In the listing below, print exactly the lines between the line holding "Screenshot is 430x1630." and the line holding "Sitemap (38, 1309)", inclusive, and no more.

(DATA):
Segment Open

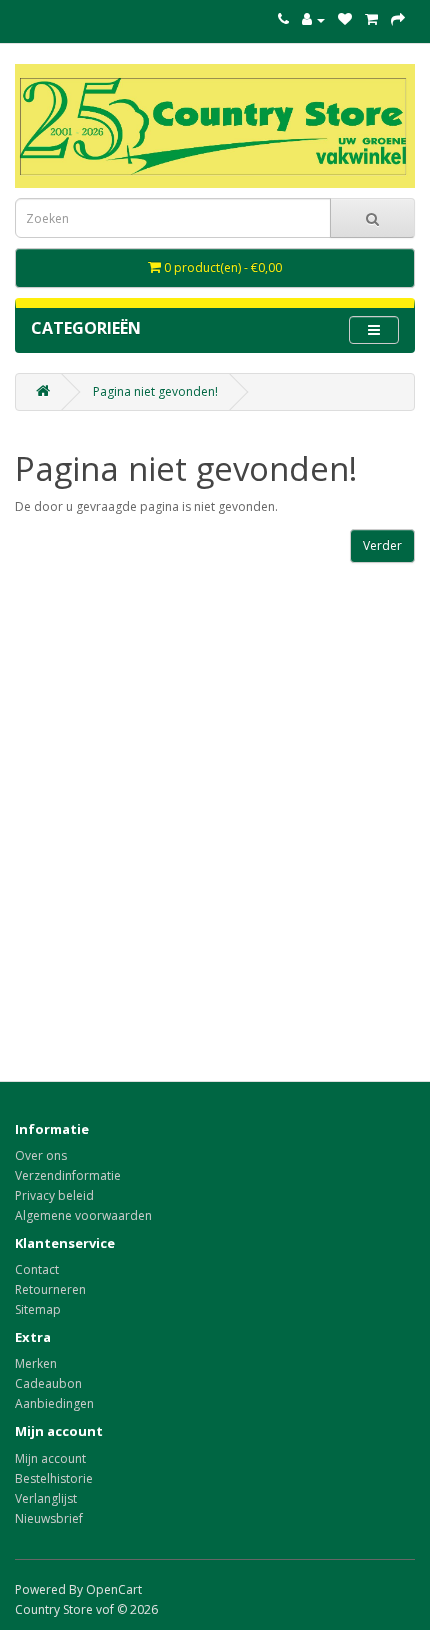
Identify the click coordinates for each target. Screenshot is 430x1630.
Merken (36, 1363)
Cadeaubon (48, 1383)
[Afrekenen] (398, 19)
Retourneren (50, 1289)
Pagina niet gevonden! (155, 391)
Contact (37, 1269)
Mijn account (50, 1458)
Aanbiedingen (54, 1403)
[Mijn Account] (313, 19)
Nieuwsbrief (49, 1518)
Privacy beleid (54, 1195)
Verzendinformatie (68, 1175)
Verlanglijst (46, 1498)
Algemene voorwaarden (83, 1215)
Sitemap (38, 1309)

Segment Closed
Segment Open

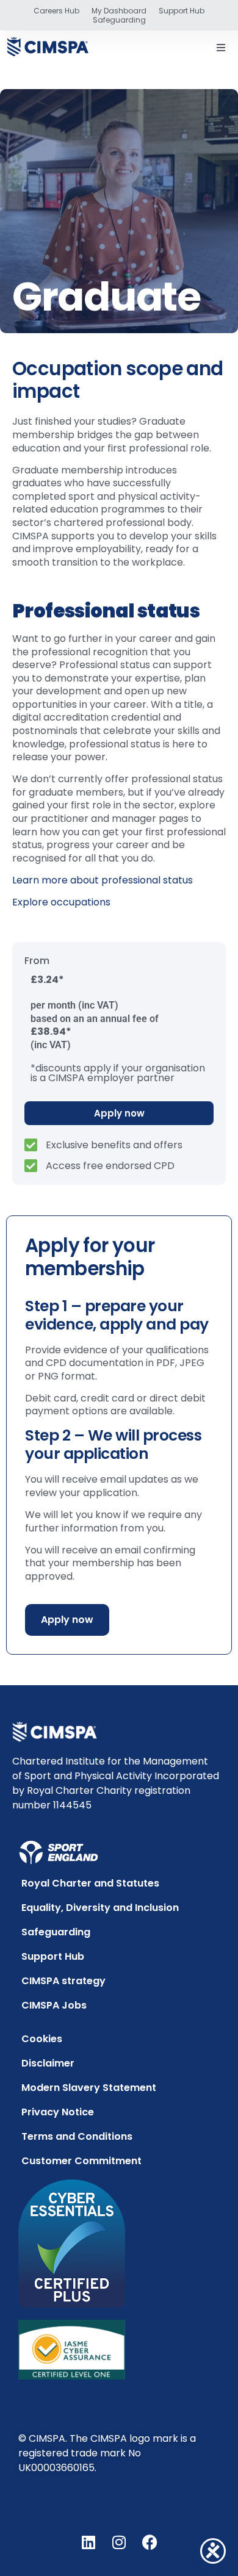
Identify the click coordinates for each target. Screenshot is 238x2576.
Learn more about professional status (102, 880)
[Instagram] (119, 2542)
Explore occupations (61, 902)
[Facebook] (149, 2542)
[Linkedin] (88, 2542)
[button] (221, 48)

Segment Closed

(EXPECTED ANSWER):
Identify the click coordinates for each target. Screenshot is 430x1630.
Merken (36, 1363)
Cadeaubon (48, 1383)
[Afrekenen] (398, 19)
Retourneren (50, 1289)
Pagina niet gevonden! (155, 391)
Contact (37, 1269)
Mijn account (50, 1458)
Aanbiedingen (54, 1403)
[Mijn Account] (313, 19)
Nieuwsbrief (49, 1518)
Privacy beleid (54, 1195)
Verzendinformatie (68, 1175)
Verlanglijst (46, 1498)
Algemene voorwaarden (83, 1215)
Sitemap (38, 1309)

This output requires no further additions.